Tributary is a library for constructing dataflow graphs in python. Unlike many other DAG libraries in python (airflow, luigi, prefect, dagster, dask, kedro, etc), tributary is not designed with data/etl pipelines or scheduling in mind. Instead, tributary is more similar to libraries like mdf, pyungo, streamz, or pyfunctional, in that it is designed to be used as the implementation for a data model. One such example is the greeks library, which leverages tributary to build data models for options pricing.

https://raw.githubusercontent.com/timkpaine/tributary/master/docs/img/example.gif

Installation

Install with pip:

pip install tributary

or with conda:

conda install -c conda-forge tributary

or from source:

python setup.py install

Note: If installing from source or with pip, you’ll also need Graphviz itself if you want to visualize the graph using the .graphviz() method.

Stream Types

Tributary offers several kinds of streams:

Streaming

These are synchronous, reactive data streams, built using asynchronous python generators. They are designed to mimic complex event processors in terms of event ordering.

Functional

These are functional streams, built by currying python functions (callbacks).

Lazy

These are lazily-evaluated python streams, where outputs are propogated only as inputs change. They are implemented as directed acyclic graphs.

Examples

  • Streaming: In this example, we construct a variety of forward propogating reactive graphs.
  • Lazy: In this example, we construct a variety of lazily-evaluated directed acyclic computation graphs.
  • Automatic Differentiation: In this example, we use tributary to perform automatic differentiation on both lazy and streaming graphs.

Graph Visualization

You can visualize the graph with Graphviz. All streaming and lazy nodes support a graphviz method.

Streaming and lazy nodes also support ipydagred3 for live update monitoring.

Streaming

https://raw.githubusercontent.com/timkpaine/tributary/master/docs/img/streaming/dagred3.gif

Here green indicates executing, yellow indicates stalled for backpressure, and red indicates that StreamEnd has been propogated (e.g. stream has ended).

Lazy

https://raw.githubusercontent.com/timkpaine/tributary/master/docs/img/lazy/dagred3.gif

Here green indicates executing, and red indicates that the node is dirty.
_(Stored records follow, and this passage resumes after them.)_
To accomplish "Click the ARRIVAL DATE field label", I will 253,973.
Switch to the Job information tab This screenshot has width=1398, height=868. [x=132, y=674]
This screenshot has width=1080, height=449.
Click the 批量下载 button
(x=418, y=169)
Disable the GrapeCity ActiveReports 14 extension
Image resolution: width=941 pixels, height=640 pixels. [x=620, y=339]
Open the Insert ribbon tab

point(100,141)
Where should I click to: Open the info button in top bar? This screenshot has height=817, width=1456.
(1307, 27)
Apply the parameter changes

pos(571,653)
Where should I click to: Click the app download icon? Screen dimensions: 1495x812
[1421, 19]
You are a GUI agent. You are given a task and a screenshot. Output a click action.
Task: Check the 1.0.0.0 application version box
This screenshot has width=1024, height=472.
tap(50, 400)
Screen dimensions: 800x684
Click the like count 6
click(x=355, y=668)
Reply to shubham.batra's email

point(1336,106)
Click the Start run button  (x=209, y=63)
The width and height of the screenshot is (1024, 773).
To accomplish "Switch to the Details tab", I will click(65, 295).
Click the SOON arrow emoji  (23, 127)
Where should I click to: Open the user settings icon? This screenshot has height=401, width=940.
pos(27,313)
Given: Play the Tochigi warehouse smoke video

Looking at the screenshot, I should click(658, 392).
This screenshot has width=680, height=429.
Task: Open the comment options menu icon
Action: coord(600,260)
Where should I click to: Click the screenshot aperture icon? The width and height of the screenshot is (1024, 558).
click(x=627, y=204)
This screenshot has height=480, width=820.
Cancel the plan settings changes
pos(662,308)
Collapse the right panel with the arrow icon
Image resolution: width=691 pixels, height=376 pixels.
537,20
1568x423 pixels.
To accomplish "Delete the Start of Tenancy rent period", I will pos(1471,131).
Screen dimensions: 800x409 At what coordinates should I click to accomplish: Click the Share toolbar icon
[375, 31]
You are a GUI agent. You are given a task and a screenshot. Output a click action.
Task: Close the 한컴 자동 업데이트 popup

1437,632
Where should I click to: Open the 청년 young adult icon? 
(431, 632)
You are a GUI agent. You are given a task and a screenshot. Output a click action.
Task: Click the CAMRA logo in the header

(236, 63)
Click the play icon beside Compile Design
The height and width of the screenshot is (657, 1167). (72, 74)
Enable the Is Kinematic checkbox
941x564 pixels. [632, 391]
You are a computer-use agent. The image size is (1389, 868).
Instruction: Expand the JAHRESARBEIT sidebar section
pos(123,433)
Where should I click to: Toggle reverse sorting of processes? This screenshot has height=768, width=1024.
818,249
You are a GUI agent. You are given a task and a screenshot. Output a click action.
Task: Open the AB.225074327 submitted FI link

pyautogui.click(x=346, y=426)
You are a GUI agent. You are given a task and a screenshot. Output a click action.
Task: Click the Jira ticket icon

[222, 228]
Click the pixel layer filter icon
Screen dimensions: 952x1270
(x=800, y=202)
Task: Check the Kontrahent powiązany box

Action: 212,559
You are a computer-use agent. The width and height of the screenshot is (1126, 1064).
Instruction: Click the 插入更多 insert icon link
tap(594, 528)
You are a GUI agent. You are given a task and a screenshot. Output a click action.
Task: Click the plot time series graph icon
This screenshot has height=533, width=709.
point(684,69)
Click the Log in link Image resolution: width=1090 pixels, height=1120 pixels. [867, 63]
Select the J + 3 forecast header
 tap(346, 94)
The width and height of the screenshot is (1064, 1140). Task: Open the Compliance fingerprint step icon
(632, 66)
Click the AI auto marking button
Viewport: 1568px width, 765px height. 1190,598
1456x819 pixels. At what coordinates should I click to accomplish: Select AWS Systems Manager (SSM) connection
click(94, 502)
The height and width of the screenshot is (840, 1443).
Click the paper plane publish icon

Note the the determination if a node is dirty is also done lazily (we can check with isDirty whcih will update the node’s graph state.

Sources and Sinks

Sources

  • Python Function/Generator/Async Function/Async Generator
  • Random - generates a random dictionary of values
  • File - streams data from a file, optionally loading each line as a json
  • Kafka - streams data from kafka
  • Websocket - strams data from a websocket
  • Http - polls a url with GET requests, streams data out
  • SocketIO - streams data from a socketIO connection

Sinks

  • File - data to a file
  • Kafka - streams data to kafka
  • Http - POSTs data to an url
  • Websocket - streams data to a websocket
  • SocketIO - streams data to a socketIO connection

Transforms

Modulate

  • Delay - Streaming wrapper to delay a stream
  • Apply - Streaming wrapper to apply a function to an input stream
  • Window - Streaming wrapper to collect a window of values
  • Unroll - Streaming wrapper to unroll an iterable stream
  • UnrollDataFrame - Streaming wrapper to unroll a dataframe into a stream
  • Merge - Streaming wrapper to merge 2 inputs into a single output
  • ListMerge - Streaming wrapper to merge 2 input lists into a single output list
  • DictMerge - Streaming wrapper to merge 2 input dicts into a single output dict. Preference is given to the second input (e.g. if keys overlap)
  • Reduce - Streaming wrapper to merge any number of inputs

Calculations

Arithmetic Operators

  • Noop (unary) - Pass input to output
  • Negate (unary) - -1 * input
  • Invert (unary) - 1/input
  • Add (binary) - add 2 inputs
  • Sub (binary) - subtract second input from first
  • Mult (binary) - multiple inputs
  • Div (binary) - divide first input by second
  • RDiv (binary) - divide second input by first
  • Mod (binary) - first input % second input
  • Pow (binary) - first input^second input
  • Sum (n-ary) - sum all inputs
  • Average (n-ary) - average of all inputs

Boolean Operators

  • Not (unary) - Not input
  • And (binary) - And inputs
  • Or (binary) - Or inputs

Comparators

  • Equal (binary) - inputs are equal
  • NotEqual (binary) - inputs are not equal
  • Less (binary) - first input is less than second input
  • LessOrEqual (binary) - first input is less than or equal to second input
  • Greater (binary) - first input is greater than second input
  • GreaterOrEqual (binary) - first input is greater than or equal to second input

Math

  • Log (unary)
  • Sin (unary)
  • Cos (unary)
  • Tan (unary)
  • Arcsin (unary)
  • Arccos (unary)
  • Arctan (unary)
  • Sqrt (unary)
  • Abs (unary)
  • Exp (unary)
  • Erf (unary)

Converters

  • Int (unary)
  • Float (unary)
  • Bool (unary)
  • Str (unary)

Python Builtins

  • Len (unary)

Rolling

  • RollingCount - Node to count inputs
  • RollingMin - Node to take rolling min of inputs
  • RollingMax - Node to take rolling max of inputs
  • RollingSum - Node to take rolling sum inputs
  • RollingAverage - Node to take the running average
  • SMA - Node to take the simple moving average over a window
  • EMA - Node to take an exponential moving average over a window

Node Type Converters

  • Lazy->Streaming

API Documentation

API

Streaming

tributary.streaming.run(node)[source]
class tributary.streaming.base.StreamingGraph(output_node)[source]

Bases: object

dagre()[source]
graph()[source]
graphviz()[source]
run()[source]
tributary.streaming.utils.Apply(node, foo, foo_kwargs=None)[source]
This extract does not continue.